Sharif Dares Pakistan Army Over Mumbai Terror Attacks
ISLAMABAD: The ousted Prime Minister Nawaz Sharif on Tuesday exacerbated the war of words that recently broke out between him and Pakistan’s ruling establishment over the 2008 Mumbai terror attacks.
The National Security Committee (NSC), Pakistan’s top civil-military body tasked to take crucial national security and foreign policy decisions, had called Sharif’s public admission that Pakistani terrorists carried out the 26/11 Mumbai attacks, baseless.
On Tuesday, after his appearance at the accountability court where he is being tried for corruption, the former three-time Prime Minister broke his silence over his altercation with the Pakistani army in the 2016 NSC huddle. Sharif, as per an exclusive Dawn news report, in that meeting had raised the issue of Pakistan’s growing international isolation because of behind-the-scenes support by military to banned terror groups, including Jaish-e-Muhammad, Jamaat-ud-Dawa and the Haqqani Network.

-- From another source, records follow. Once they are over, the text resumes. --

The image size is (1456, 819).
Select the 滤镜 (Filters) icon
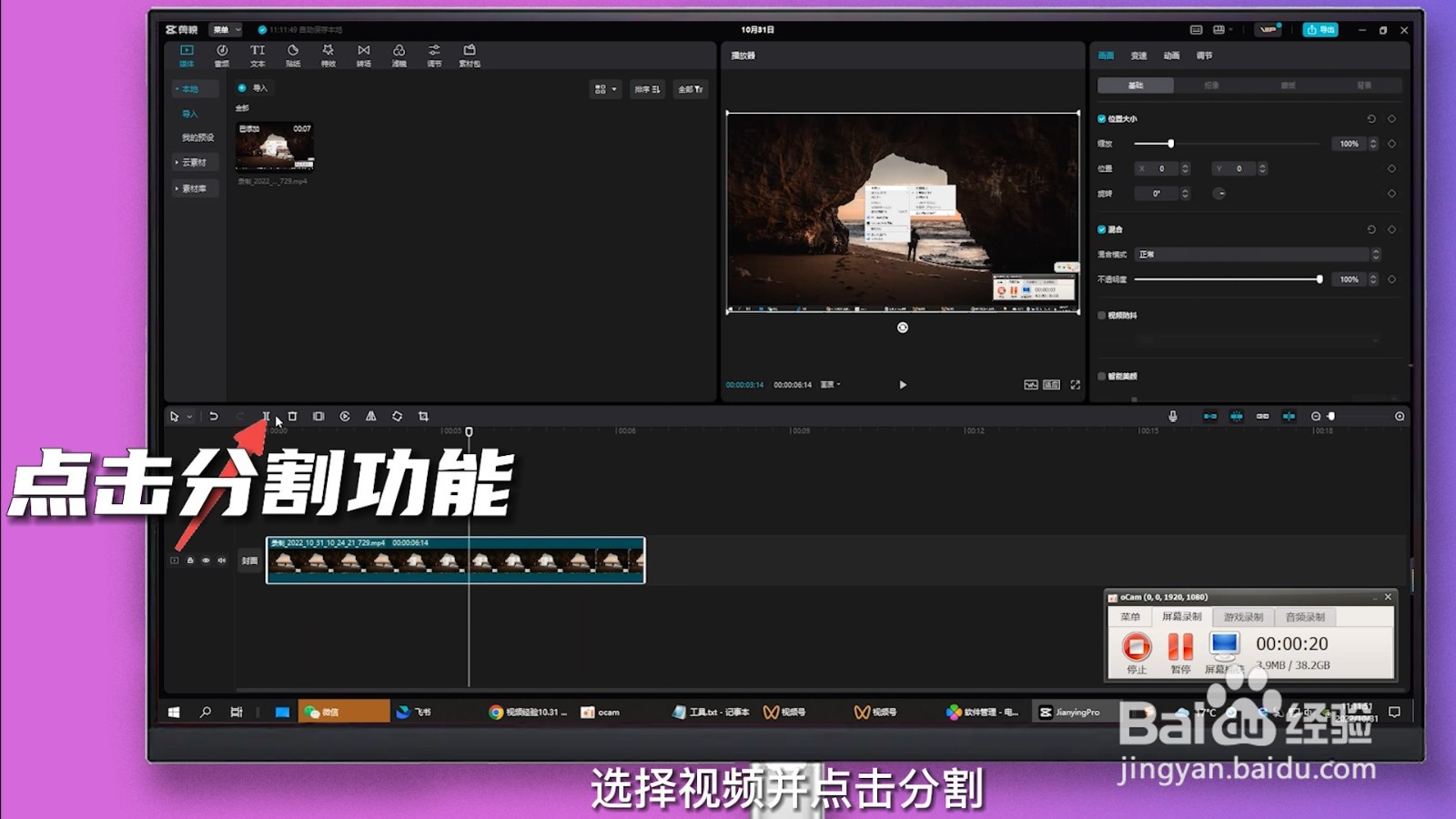point(400,53)
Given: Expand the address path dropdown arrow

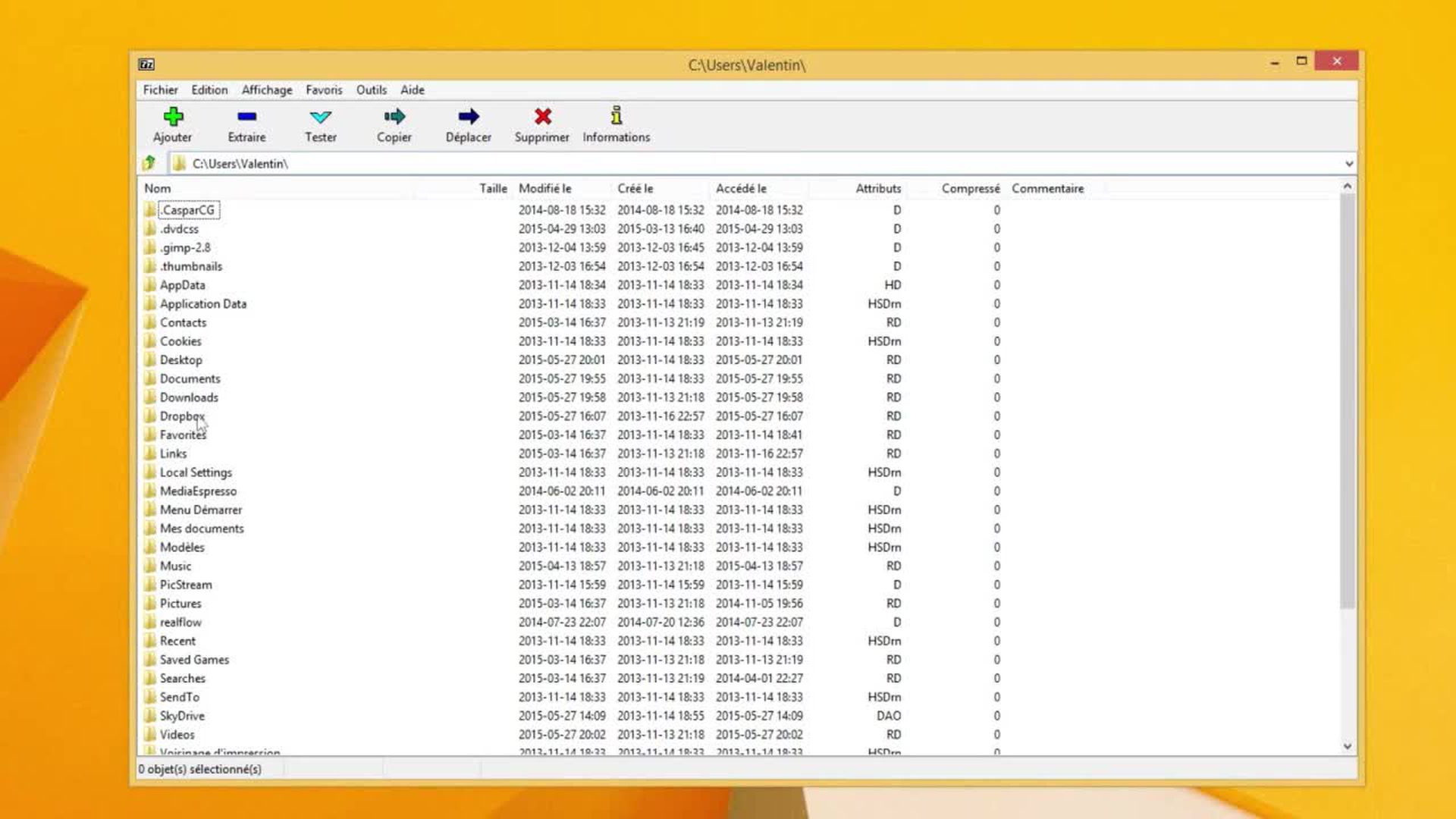Looking at the screenshot, I should (1348, 164).
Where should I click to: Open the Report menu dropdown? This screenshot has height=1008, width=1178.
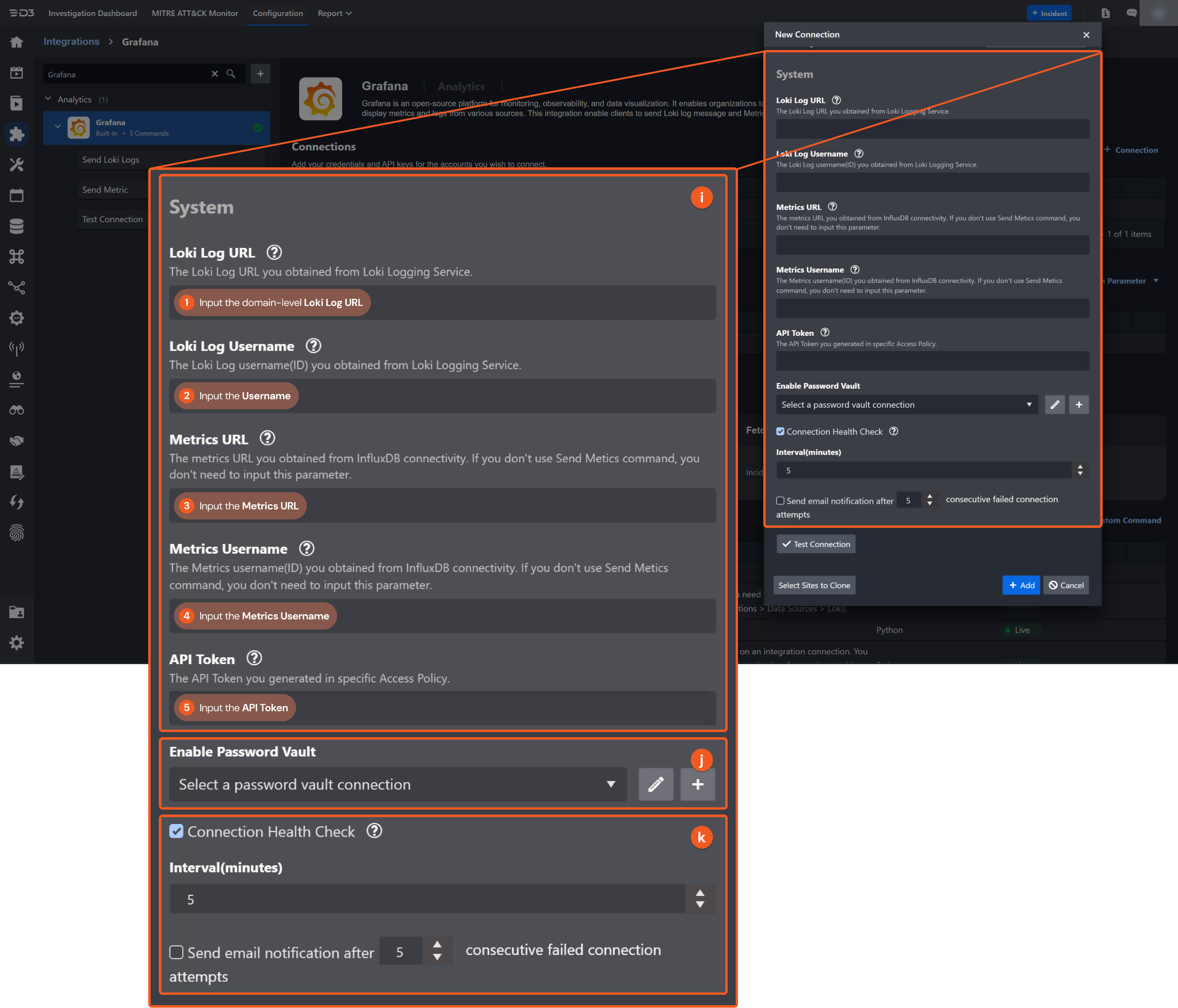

But it turned into a controversy and was dubbed as “Dawn leaks”, Sharif recalled on Tuesday. “The time has come that the country should know who was responsible for terrorism and the current state of affairs. What have we turned this country into? Who introduced terrorism to this beautiful country? The time has come to decide who is a patriot and who is a traitor. Who led Pakistan towards isolation and has brought the country to a stage where the international community is not ready to accept Pakistan’s narrative?” he asked demanding the national commission be tasked to find the causes.
“I am not just an ordinary citizen but a three-time prime minister elected by the people of Pakistan. I am privy to many realities and would reveal truth if a commission is formed,” he said.
Addressing a rally in northwestern Buner district on Monday night, Sharif said the guilty party, whether him or those levelling allegations against him, should be publicly hanged once the commission’s verdict comes.
Later on Tuesday, Prime Minister Shahid Khaqan Abbasi during his address at the National Assembly said it was unacceptable that Sharif was being called a “traitor,” by political opponents following his admission of Pakistan’s involvement in the Mumbai attacks.
Abbasi reiterated that Sharif was not the only one who had raised the issue of support for terrorism in Pakistan. Former president Gen Pervez Musharraf, former DG ISI Lt Gen Ahmed Shuja Pasha, Pakistan Tehreek-i-Insaf (PTI) Chairman Imran Khan, former National security Adviser (NSA) Maj Gen Mahmud Ali Durrani and former interior minister Rehman Malik have also spoken about it, the PM said.
“We will never let our land be used against any other country,” he said. Following his remarks, the opposition parties staged a walkout in protest.
Incidentally, military spokesman Major General Athar Abbas, in 2011, had hinted at the involvement of retired ISI officials in the 2008 Mumbai attacks.